The @ defines the start of an entry, and the text following it defines what kind of work it is. Common sources are PhdThesis, Article (for papers), InCollection (e.g. for papers in those Springer-Verlag books or conference proceedings) and Misc for anything that doesn't fit in the others (private communications, for example).

Once you've defined what the source is, everything else goes in between curly braces as shown in the example. The first bit is a unique identifier that is how you're going to refer to this work in your LaTeX document - you'll give this to the LaTeX \cite command, just like you use with \label and \ref.

After the document type and unique string there are a number of bits of data that may or may not be relevant, and different types of work have slightly different allowed data. If you don't want a particular bit, just put OPT in front of it, as I have for address in the example above.

Once you've finished your bib file you can cite any of those worrks in your LaTeX document just using \cite{}, e.g. \cite{hasnip}.
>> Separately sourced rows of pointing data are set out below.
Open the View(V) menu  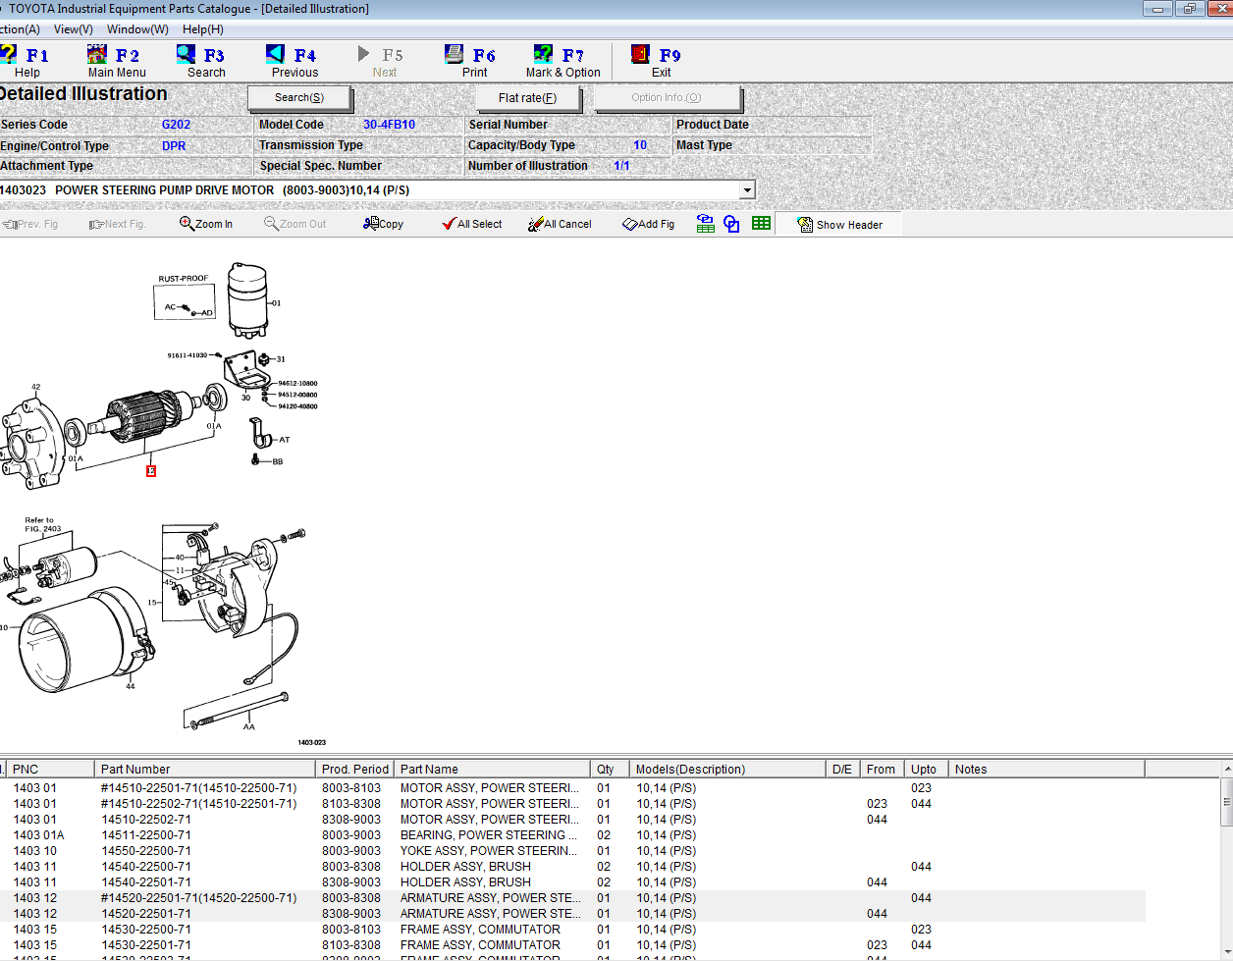[x=73, y=28]
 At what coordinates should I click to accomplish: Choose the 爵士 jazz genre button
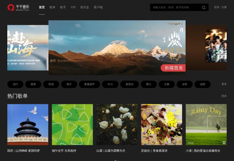[149, 84]
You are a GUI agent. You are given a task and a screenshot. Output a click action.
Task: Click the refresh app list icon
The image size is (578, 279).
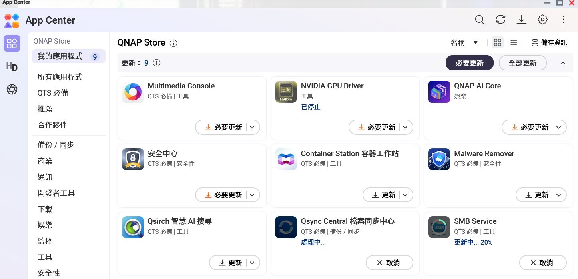click(x=500, y=20)
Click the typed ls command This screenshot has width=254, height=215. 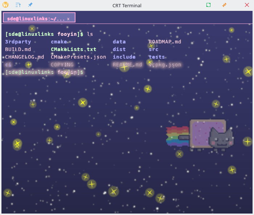point(90,34)
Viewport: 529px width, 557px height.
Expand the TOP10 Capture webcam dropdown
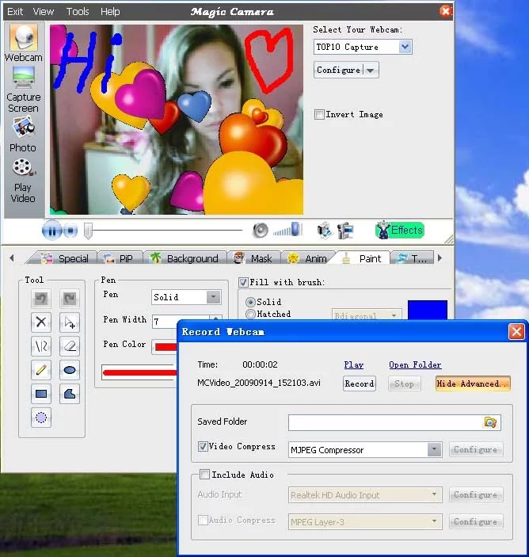tap(405, 47)
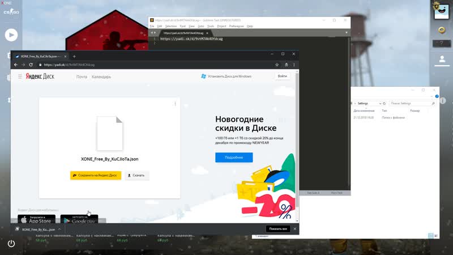Go back using the browser back arrow
Image resolution: width=453 pixels, height=255 pixels.
click(x=16, y=65)
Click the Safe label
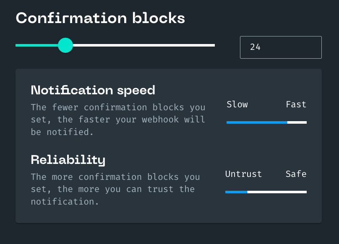The image size is (339, 244). click(x=296, y=174)
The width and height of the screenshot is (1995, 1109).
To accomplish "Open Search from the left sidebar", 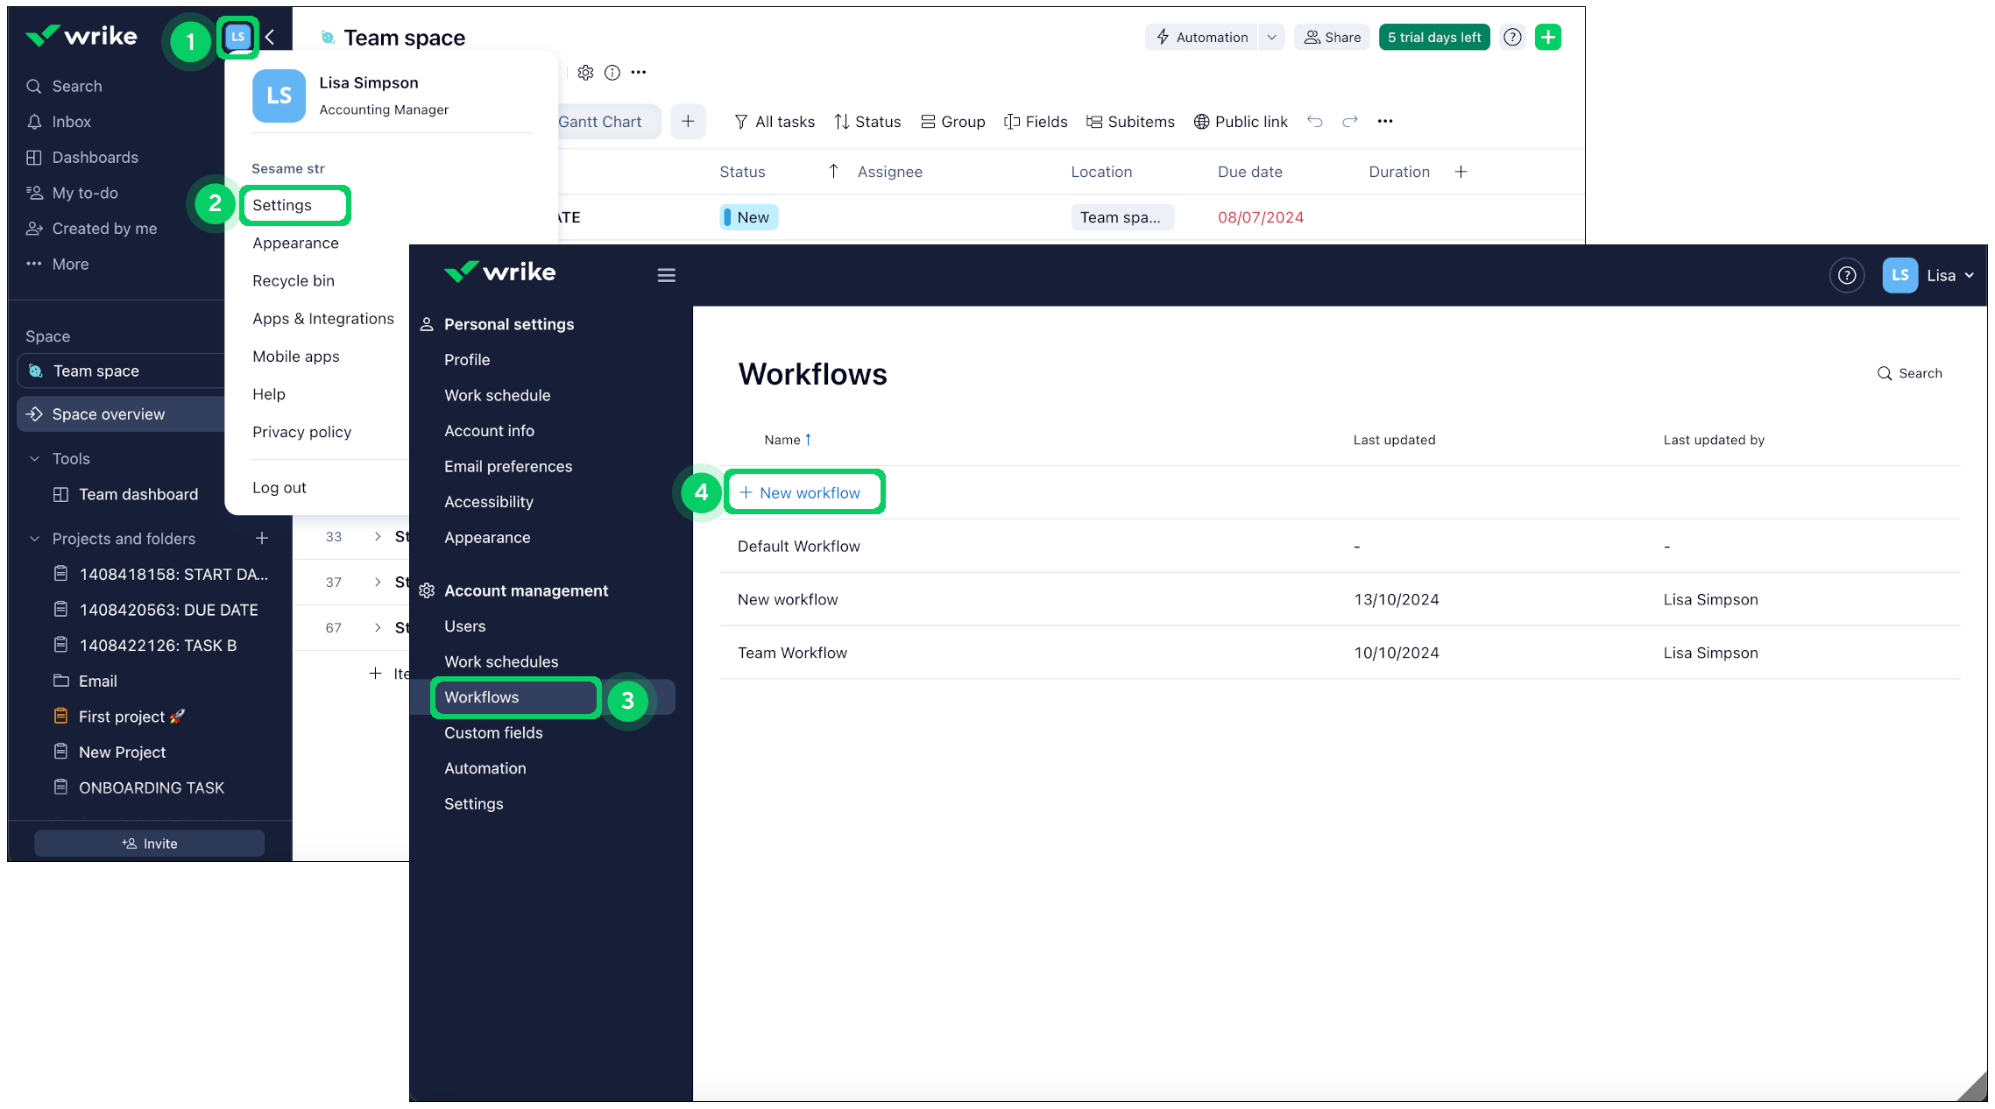I will coord(66,86).
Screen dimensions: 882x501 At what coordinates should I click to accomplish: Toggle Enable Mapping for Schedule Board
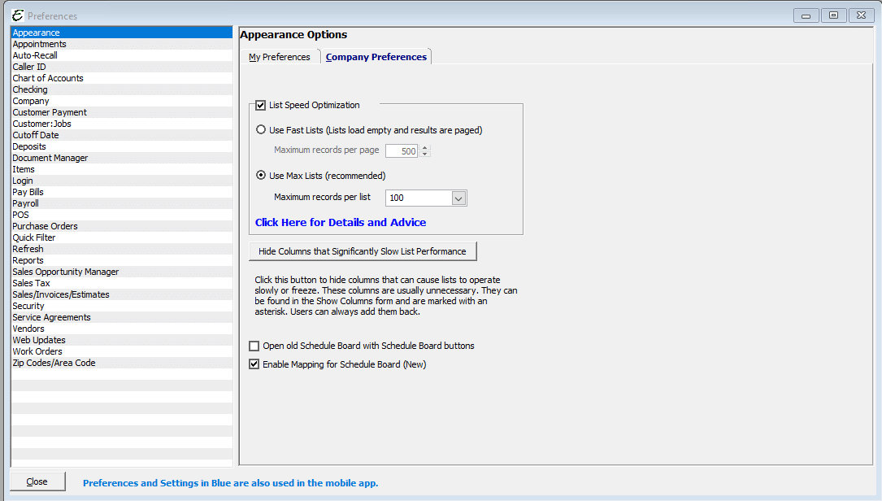click(254, 365)
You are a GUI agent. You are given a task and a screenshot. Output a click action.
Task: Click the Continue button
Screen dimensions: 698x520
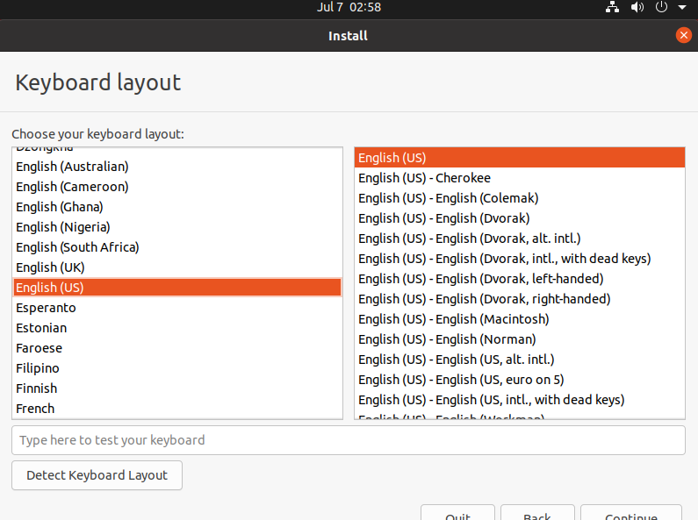(x=630, y=514)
You will need to tell LaTeX you want to include a bibliography, and you do this by adding the command \bibliography{thesis} where you want it to appear in the LaTeX document, where thesis here is the prefix of your bib file. You probably also want to make sure it is included in any table of contents, which you do with \addcontentsline{toc}{chapter}{\sc Bibliography}. E.g.,
 

\documentclass[11pt,final]{book}

\title{My Sample \LaTeX Document}
\author{Phil Hasnip}
\date{\today}

\begin{document}

\maketitle

\tableofcontents

\chapter{Introduction}
In our previous work\cite{hasnip} we showed how to compute the
electronic properties of transition metal surfaces.

% Blah blah blah

%
% Bibliography

 
You now run LaTeX as usual, but you will then need to run bibtex to define the right references, and finally run LaTeX again to put the references in the right places! It's a bit fiddly, but it ends up looking very nice indeed.
You can set the style of the bibliography by using the \bibliographystyle{my_bib_style}, where my_bib_style is the prefix for the bibliography style file my_bib_style.bst you want to use.